Techniques and websites to assist with minor operations
Mr. A. Ismail MBChB MRCS (Eng)
SHO in Plastic Surgery
St Thomas’ Hospital
London SE1 7EH, UK.
Miss K. Jarvi MBChB(Hons) MRCS (Eng)
Registrar in General Paediatric Surgery
Barts and The London NHS Trust.
Dr G Elias MB ChB
Leeds Vocational Training Scheme.
Minor surgical operations are more frequently being undertaken by General Practitioners. These procedures include excision of benign lesions such as sebaceous cysts and lipomas, and excision biopsies of possible skin neoplasms. During our surgical training we have noted several techniques and found websites that have been useful to our practice and are worth considering for minor surgery.

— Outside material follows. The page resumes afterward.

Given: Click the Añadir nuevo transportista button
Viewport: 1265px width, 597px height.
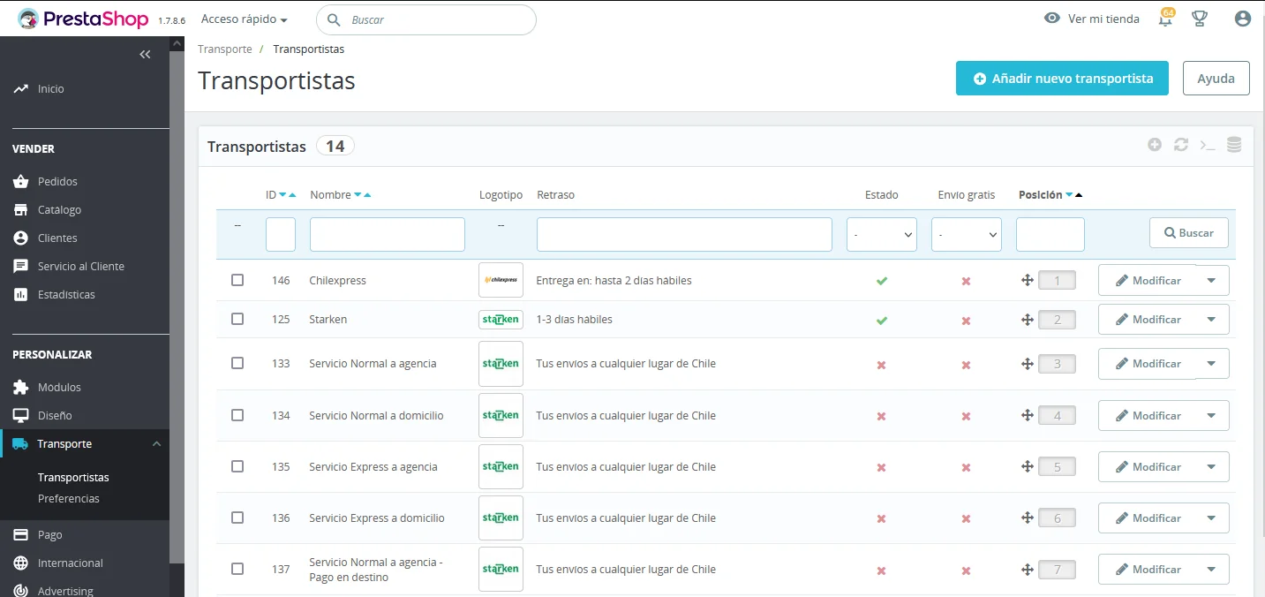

Incisions require planning and consideration of ultimate scar placement. The incision to be made should be marked with ink before administration of local anaesthesia which may distort the appearance of the lesion. Fine-tipped sterile marking pens, or 'Sommerlad' pens and bonnie blue ink produce more precise markings than felt-tip pens. Margins taken should be measured accurately and documented in the operation note. Excision margins for basal- and squamous cell carcinomas are available on the British Association of Dermatology website: www.bad.org.uk
A mixture of lidocaine and bupivicaine provides quick, long-lasting anaesthesia. For larger lesions, a lower concentrations of local anaesthetic (i.e 1% rather than 2%) allows a greater volume to be used. Adrenaline should not be used in extremities with an end-arterial supply, such as digits. Information on local anaesthetics is available at www.4um.com/tutorial/anaesth/Locals.htm
Mobile skin should be fixed with the non-incising hand or with the aid of an assistant. The blade should be kept perpendicular to the skin surface. Incisions are best made along lines of relaxed tension (Langer's Lines). On the face these can be identified by asking the patient to frown or smile. Langer's lines are shown at http://www.fpnotebook.com/SUR32.htm. Skin hooks can be more useful than forceps when retracting and excising small lesions.

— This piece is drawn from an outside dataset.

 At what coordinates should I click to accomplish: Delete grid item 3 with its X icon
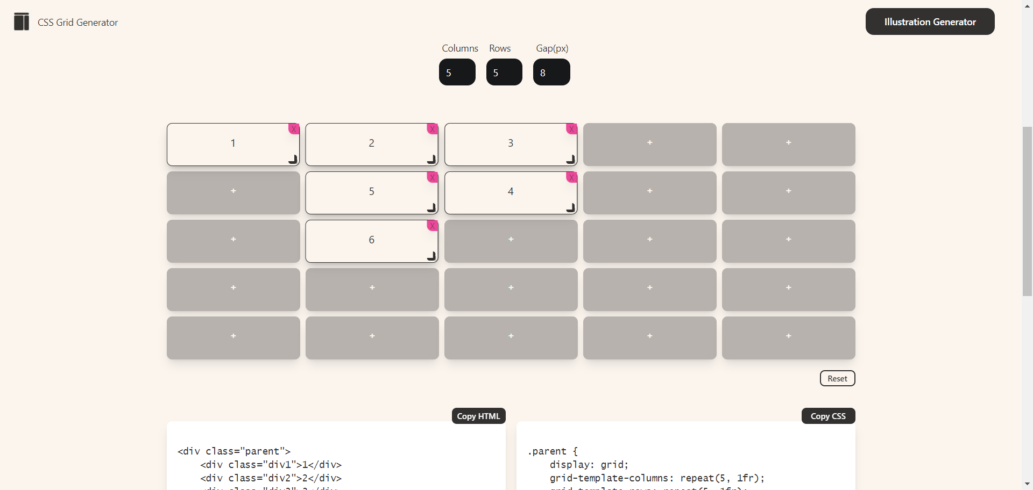[x=571, y=129]

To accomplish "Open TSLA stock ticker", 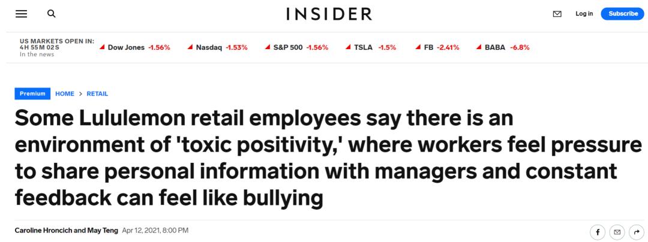I will point(371,47).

Good apposition of skin edges and minimal tension are important for obtaining a good cosmetic result. A variety of suture materials and suturing techniques are available and is largely down to personal preference. The following sites provide the advantages and disadvantages of each: http://www.surgical-tutor.org.uk/default-home.htm?core/preop2/sutures.htm~right
Further information is available at http://www.modern.nhs.uk/protocolbasedcare/sample_suturing.doc
Finally, ensure histopathology forms are filled in accurately indicating orientation of specimens with marking sutures and any margins taken.
We hope this information will be as useful to others as it has been to us.